B. Statutory Framework
[16] Subsection 101(1) of the IRPA precludes several categories of claimants seeking refugee status in this country from accessing the RPD. Until the introduction of paragraph 101(1)(c.1) of the IRPA by the operation of the Budget Implementation Act, S.C. 2019, c.29, those categories included:
those who have already been conferred refugee protection under the IRPA (paragraph 101(1)(a));
those whose claims for protection have already been rejected by the RPD (paragraph 101(1)(b));
those whose prior claims have already been determined to be ineligible to be referred to the RPD, or were withdrawn or abandoned (paragraph 101(1)(c));
those who have been recognized as Convention refugees by another country and who can be returned to that country (paragraph 101(1)(d));
those who have entered Canada from the United States through a land border port of entry, in application of the Safe Third Country Agreement between Canada and the United States (paragraph 101(1)(e)); and
except for persons who are inadmissible solely on the grounds of paragraph 35(1)(c) of the IRPA, those who have been determined to be inadmissible to Canada on grounds of security, violating human or international rights, serious criminality or organized criminality (paragraph 101(1)(f)).
(Seklani v Canada (Public Safety and Emergency Preparedness), 2020 FC 778 at para 10 [Seklani]; Shahid v Canada (Citizenship and Immigration), 2021 FC 1335 at para 18 [Shahid]).
[17] Parliament introduced a new ineligibility provision under subsection 101(1)(c.1) of the IRPA that precludes refugee claimants who have made a claim for refugee protection in a country with which Canada has an information-sharing agreement from having their claim heard and adjudicated by the RPD of the Immigration and Refugee Board (Seklani at para 1).
[18] These countries with which Canada has an agreement or arrangement for the purpose of facilitating information sharing to assist in the administration and enforcement of immigration and citizenship laws include the United States, the United Kingdom, Australia and New Zealand.

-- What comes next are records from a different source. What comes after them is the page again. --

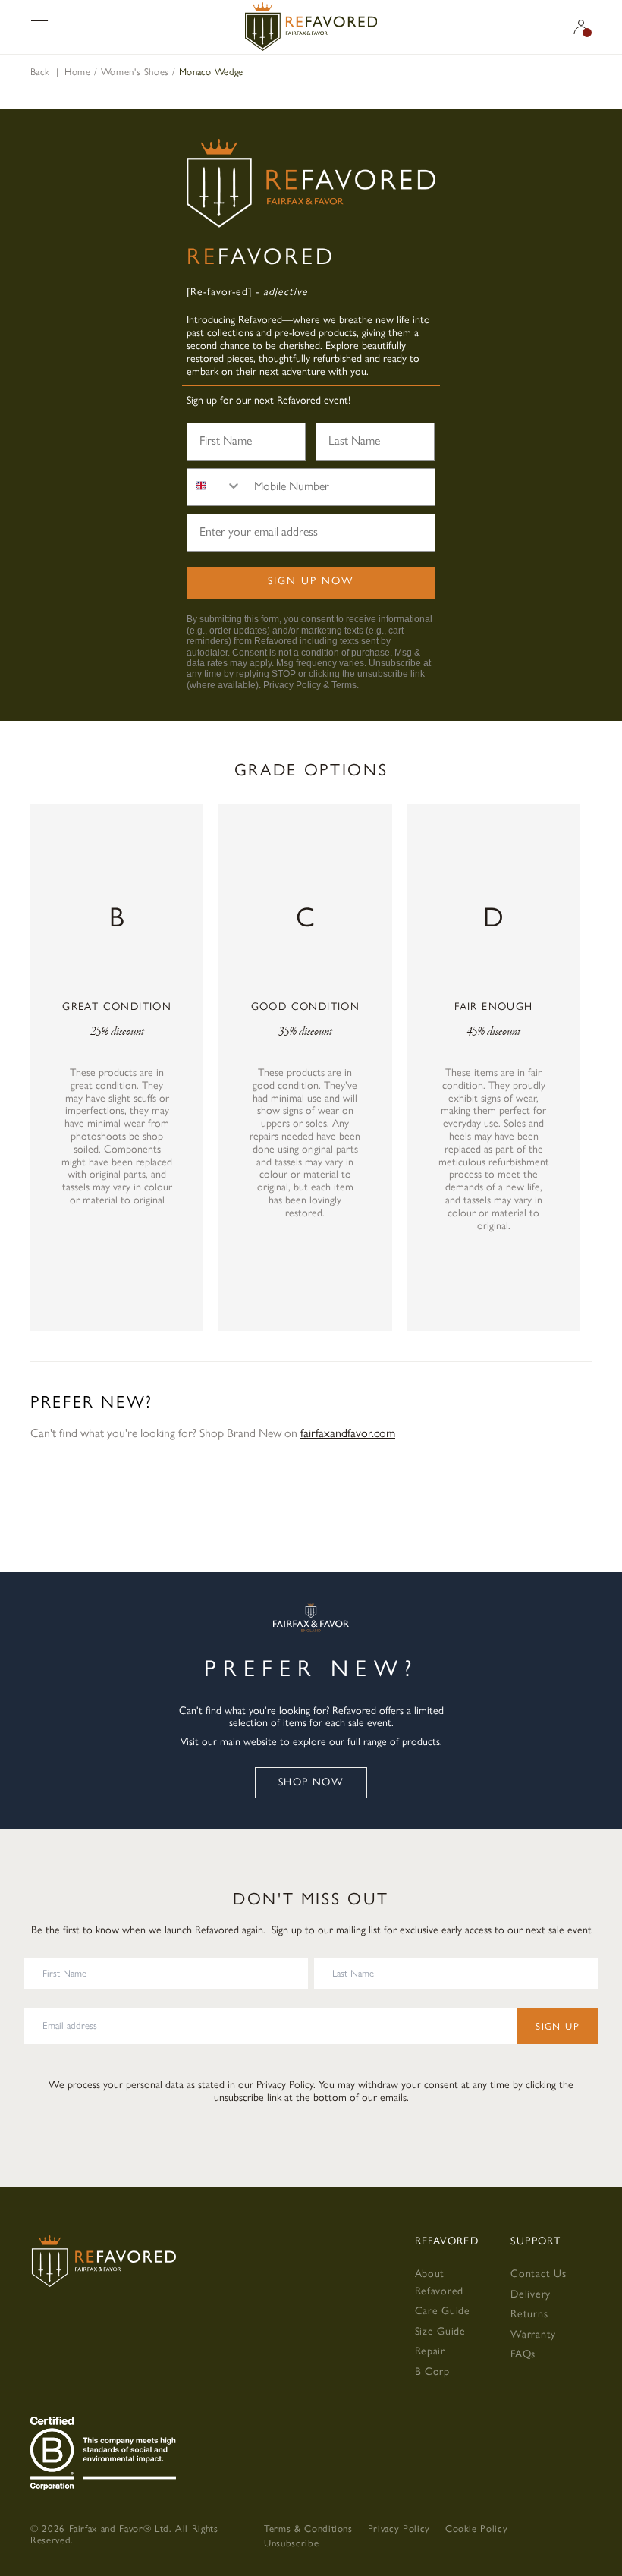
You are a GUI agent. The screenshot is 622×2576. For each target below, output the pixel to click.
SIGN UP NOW (311, 580)
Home (77, 71)
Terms (344, 685)
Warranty (533, 2334)
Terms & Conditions (308, 2528)
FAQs (523, 2354)
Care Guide (442, 2310)
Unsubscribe (291, 2543)
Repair (430, 2351)
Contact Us (538, 2273)
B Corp (432, 2371)
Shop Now (311, 1782)
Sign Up (558, 2026)
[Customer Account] (581, 27)
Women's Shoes (135, 71)
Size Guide (440, 2331)
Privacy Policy (292, 685)
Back (39, 71)
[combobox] (214, 487)
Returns (529, 2313)
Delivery (530, 2294)
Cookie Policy (476, 2528)
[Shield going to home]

Together with Canada, they are known as the “Five Eyes”
countries (X (Re), 2014 FCA 249 at para 6).
[19] Paragraphs 101(1)(c) and 101(1)(c.1) of the IRPA reads as follows:
|
|
|
|
|
|
|
|
|
|
C. The Minister’s Delegate’s Decision is Reasonable
[20] As noted above, the Decision subject to judicial review by this Court is the one rendered by the Minister’s Delegate, dated September 20, 2023, in which the Applicant’s refugee protection claim was found to be ineligible under paragraph 101(1)(c.1). That is contrary to the assertion made by the Applicant who referred to the decision under review as having found his refugee claim being ineligible pursuant to paragraph 101(1)(c); as a matter of fact, he paraphrases the paragraph. It is paragraph 101(1)(c.1) which applies.
[21] The validity of paragraph 101(1)(c.1) is not challenged. Given the legislative regime, the outcome is inevitable. The Applicant must be found to be ineligible.
[22] The Applicant takes issue with the fact that the Officer placed undue reliance on the refugee determination outcomes from other countries without first establishing the equivalency of those procedures with Canada's standards. Moreover, the Applicant submits that failing to take into account the unique circumstances of the applicant departs from “the standard of comprehensive analysis that ensures all aspects of an applicant's narrative are acknowledged and factored into the final decision”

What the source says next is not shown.